Frente a esto, el presidente Evo Morales ha optado por someter a decisión popular la continuidad de su mandato. Esto cobra relevancia sobre todo en un contexto internacional en el que las clases políticas de otros países han demostrado incapacidad, sordera y falta de voluntad para atender las demandas ciudadanas, dar voz a los opositores y, en general, para trabajar en aras de los intereses y el bienestar públicos. La postura de Morales denota, en cambio, una clara e inequívoca actitud democrática y una disposición a hacer escuchar todas las voces del conjunto de la sociedad boliviana, lo cual, por otro lado, no es otra cosa más que un acto de congruencia: debe recordarse que la llegada de Morales al poder significó la reivindicación de una población indígena –mayoritaria en esa nación– durante siglos explotada, despojada y excluida de los procesos políticos.

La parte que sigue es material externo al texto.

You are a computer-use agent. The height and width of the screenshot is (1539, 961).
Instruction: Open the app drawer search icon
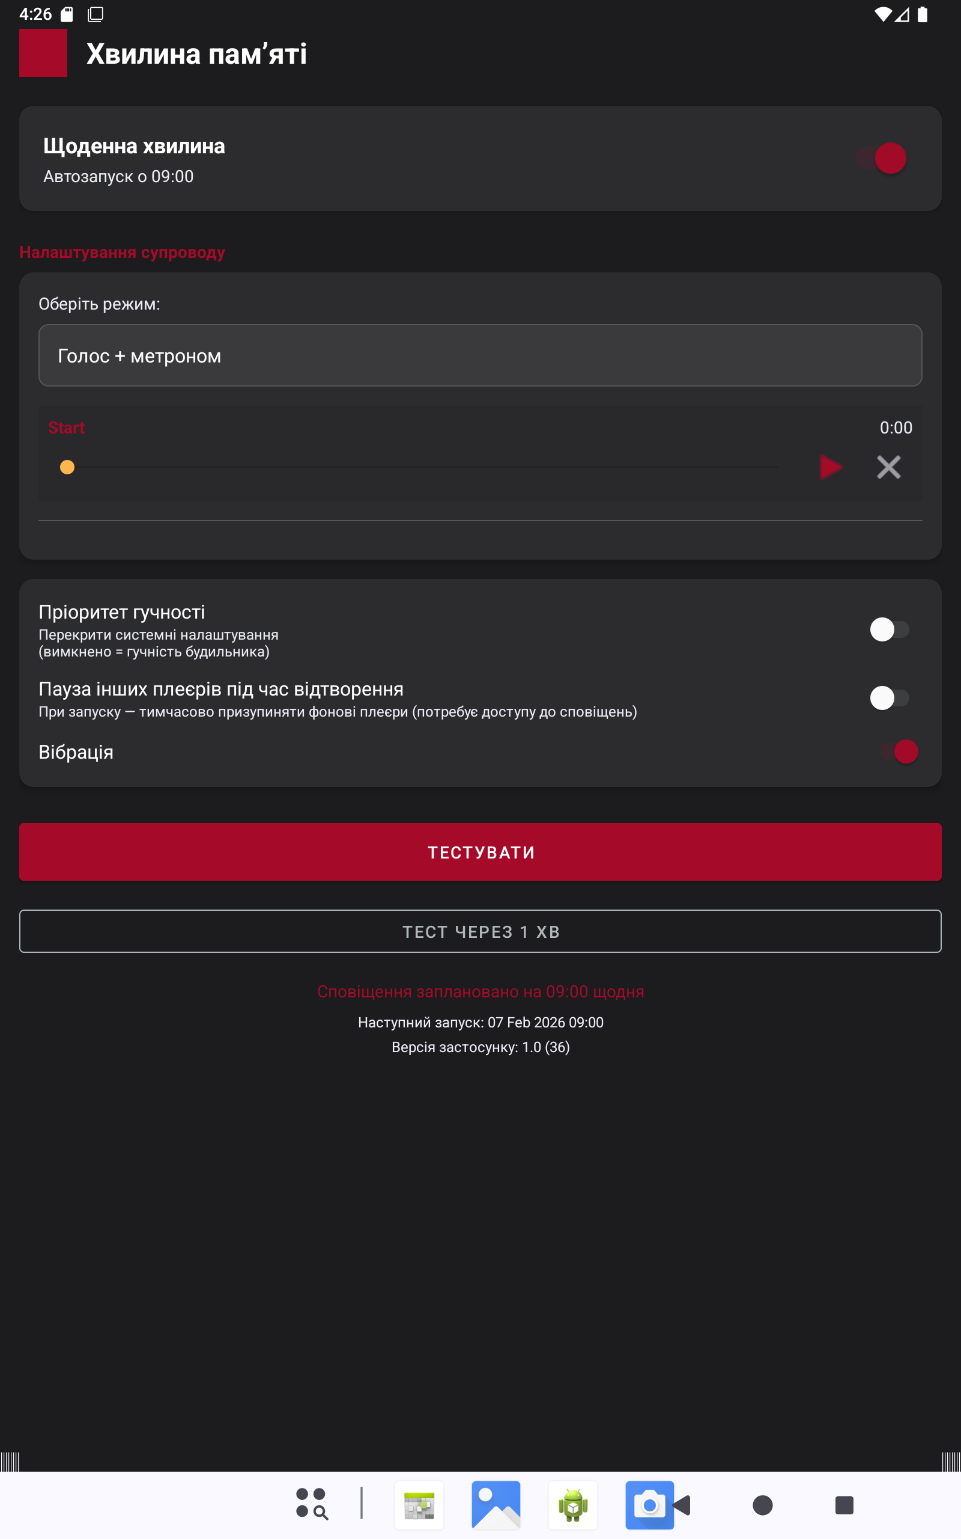tap(311, 1505)
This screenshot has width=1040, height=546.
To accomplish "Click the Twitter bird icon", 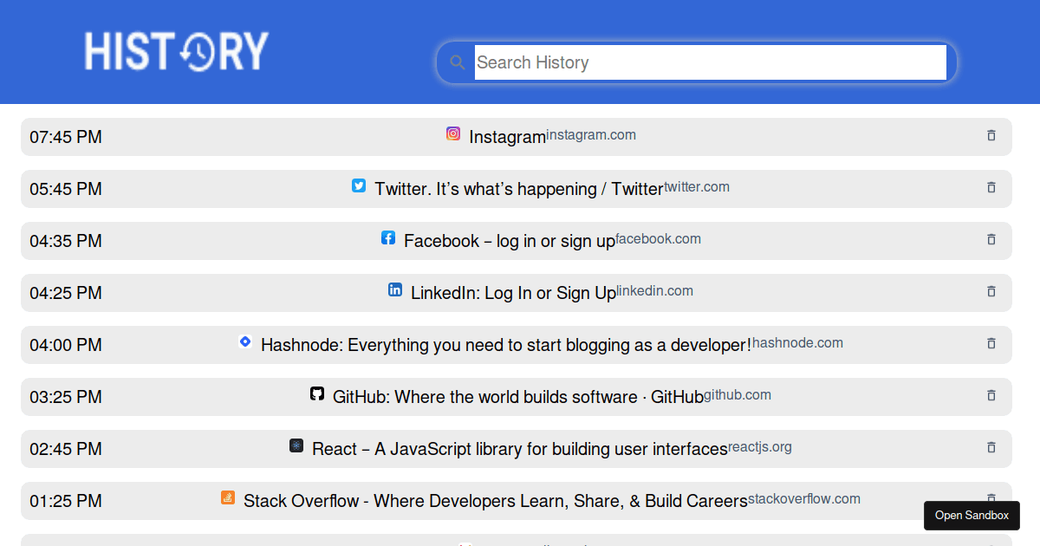I will coord(358,185).
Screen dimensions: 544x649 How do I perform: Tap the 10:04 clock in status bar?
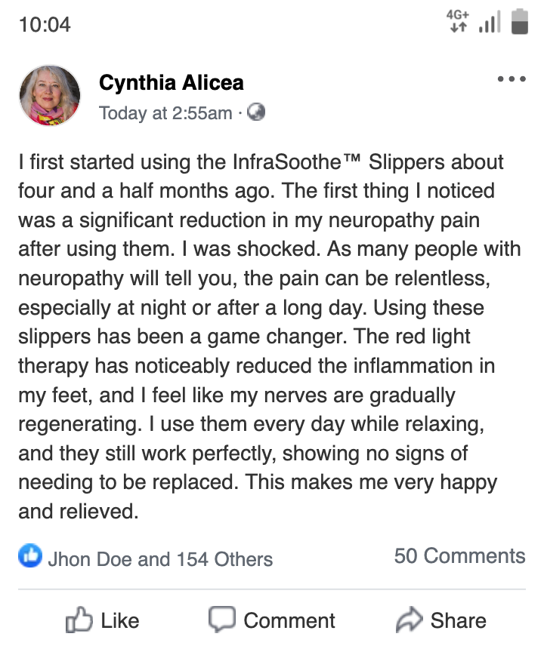coord(45,24)
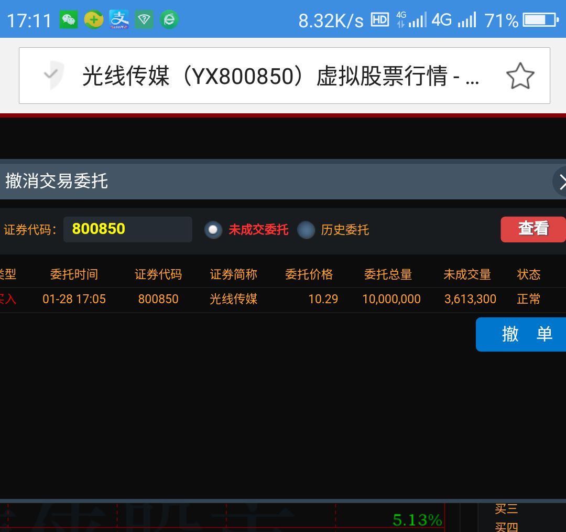Click the 状态 column header
566x532 pixels.
pos(528,274)
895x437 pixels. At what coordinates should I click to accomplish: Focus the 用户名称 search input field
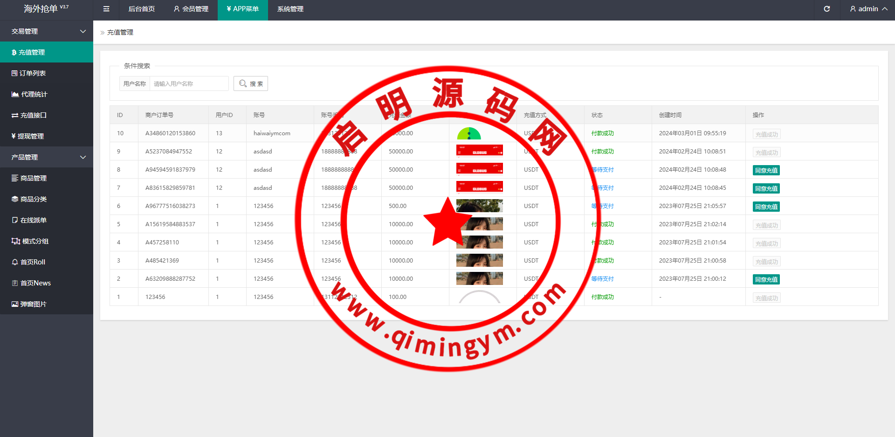click(189, 83)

Por lo demás, la apuesta presidencial no está exenta de riesgos: enfrentado a la oligarquía opositora, que controla el Senado, el poder económico e incluso presume el respaldo y las simpatías de “gobiernos afines” en el panorama internacional, Evo Morales no cuenta con aparato de contención alguno, más que el respaldo y la confianza que el pueblo le otorgó en 2005, y el sustento de un proyecto progresista y comprometido con las transformaciones sociales que el país sudamericano necesita con urgencia.
Con este telón de fondo, a los bolivianos les corresponde permanecer alerta, asistir a hacer valer su derecho al sufragio, y denunciar y evitar cualquier intento de subvertir la democracia. A final de cuentas, habrán de decidir entre dos rumbos de país: uno basado en el poder del dinero y en las prácticas ilegales y antidemocráticas, y otro fundamentado en la máxima de que, en democracia, el pueblo es el que manda.